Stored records
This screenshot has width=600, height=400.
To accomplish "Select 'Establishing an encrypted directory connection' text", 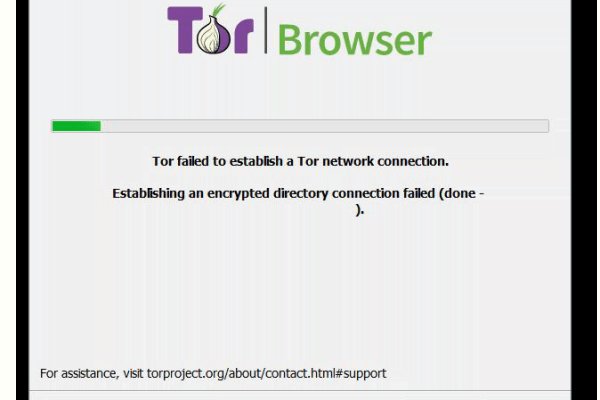I will click(275, 193).
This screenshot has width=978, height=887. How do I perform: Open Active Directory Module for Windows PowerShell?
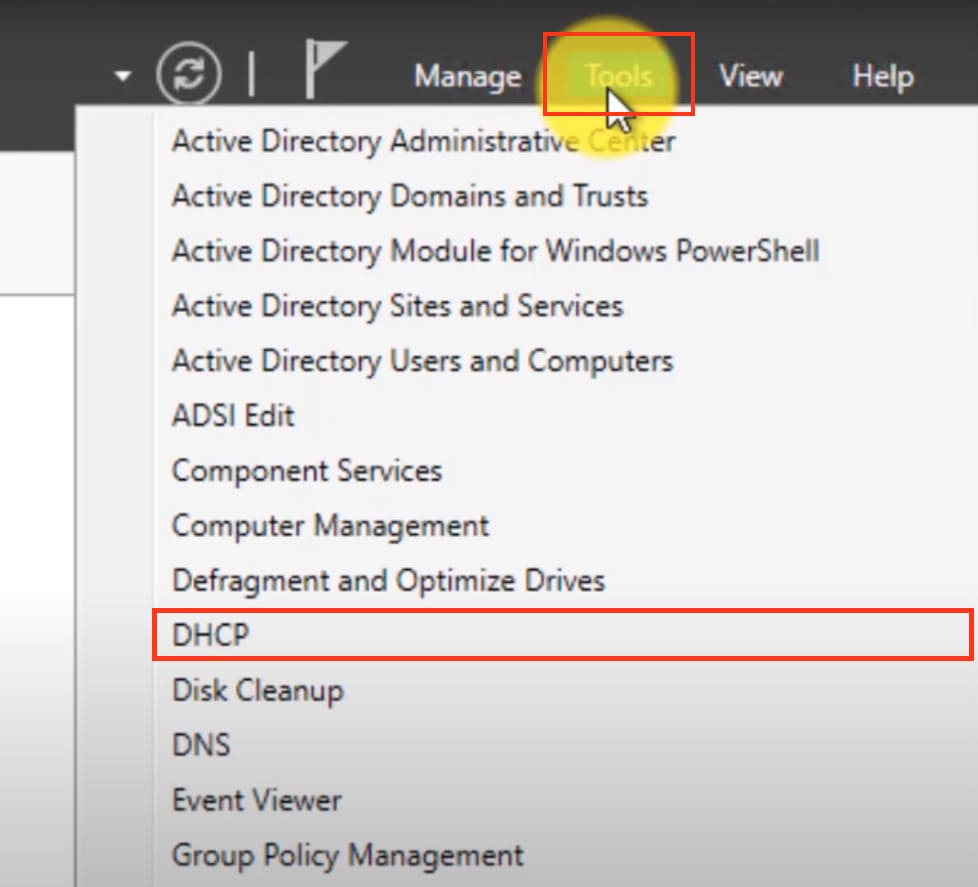[x=495, y=250]
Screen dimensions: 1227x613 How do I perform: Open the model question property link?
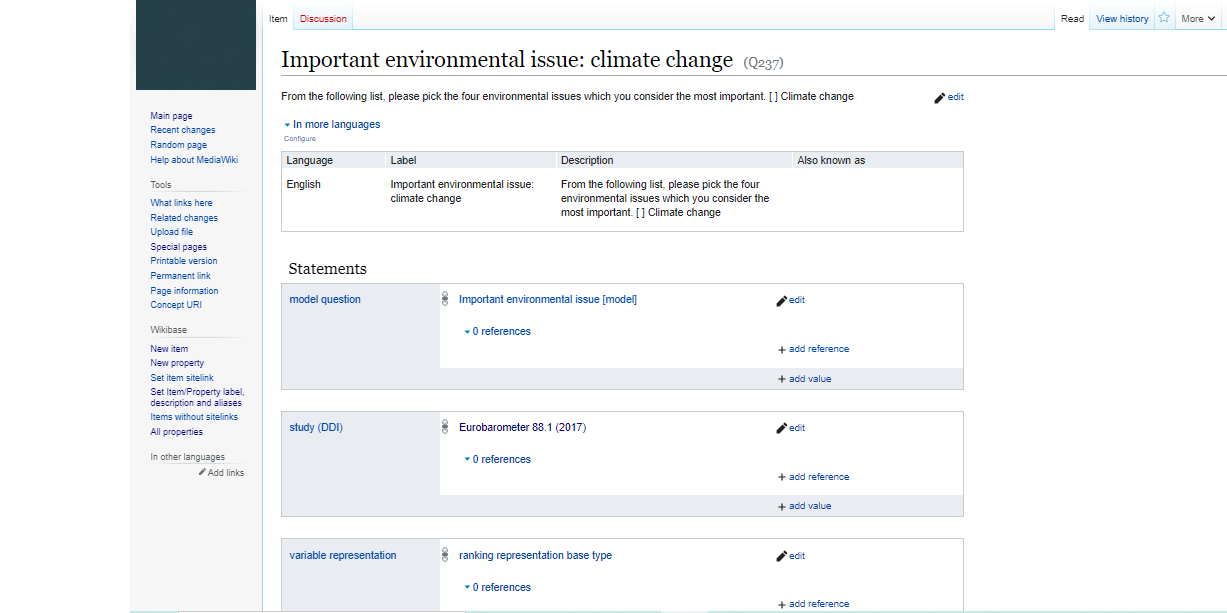tap(325, 300)
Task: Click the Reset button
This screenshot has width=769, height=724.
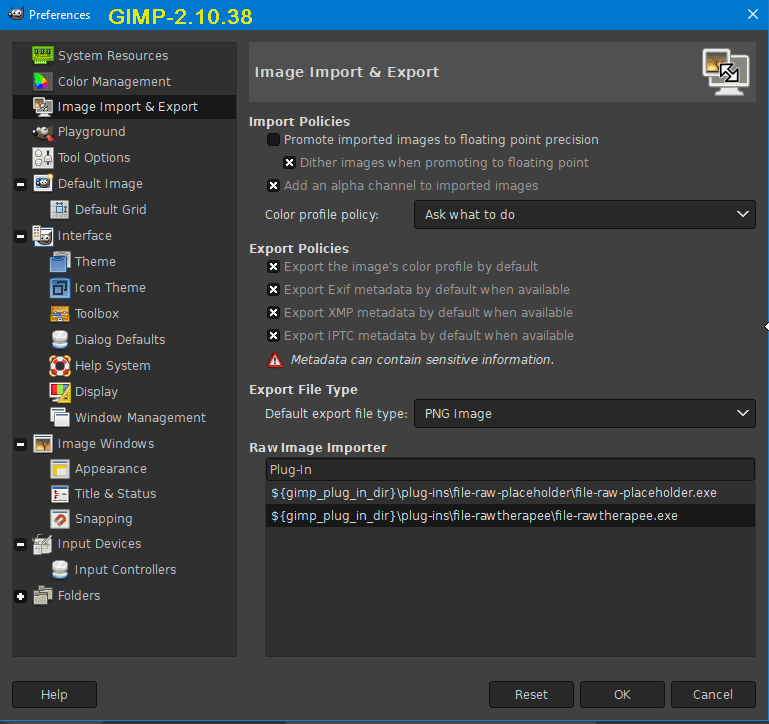Action: coord(531,694)
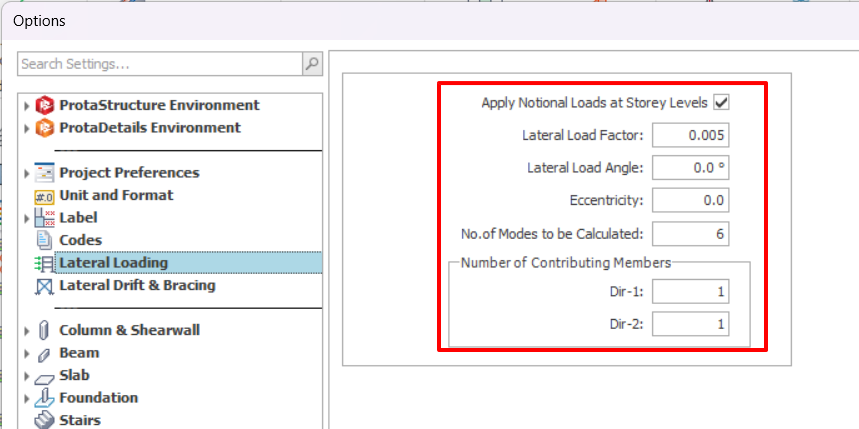Click the search magnifier icon

[x=312, y=64]

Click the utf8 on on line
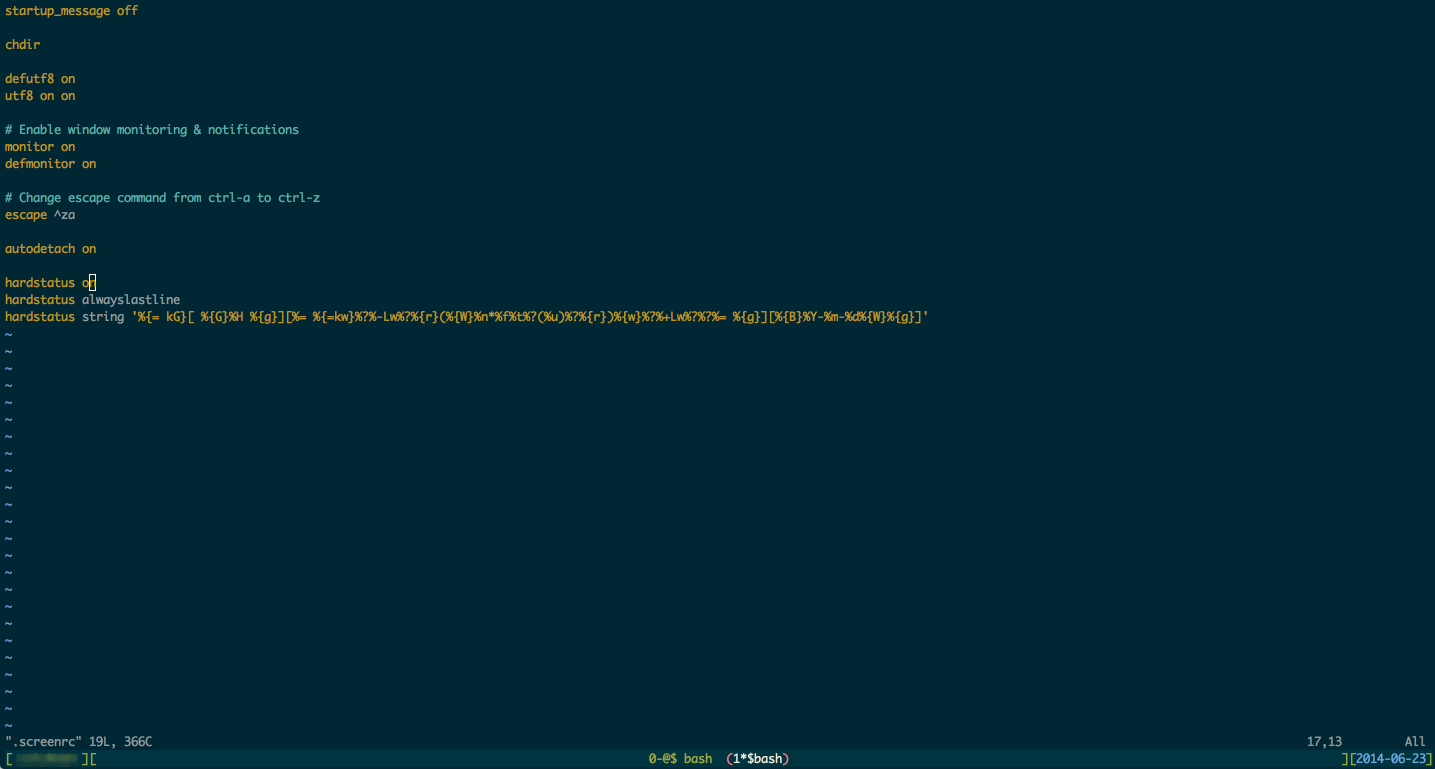(40, 96)
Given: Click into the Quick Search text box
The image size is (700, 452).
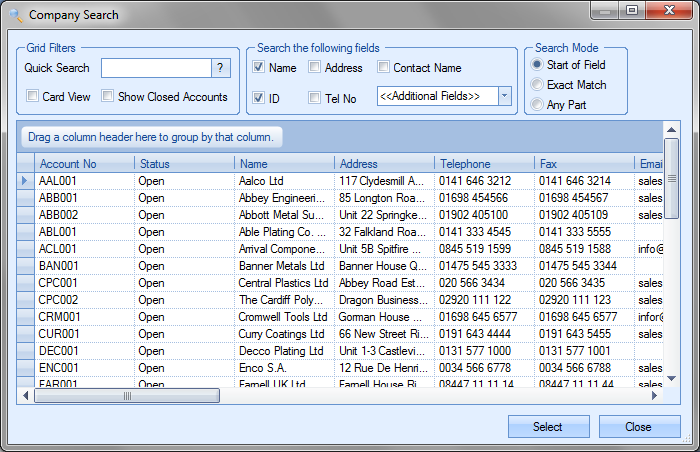Looking at the screenshot, I should click(x=155, y=68).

* _Exercise objective_
Copy out exactly the lines that begin at the line with "Given: Click into the Quick Search text box" and end at the final line of the entries above. Leave out the pictures.

* _Solved problem_
Given: Click into the Quick Search text box
The image size is (700, 452).
Looking at the screenshot, I should click(x=155, y=68).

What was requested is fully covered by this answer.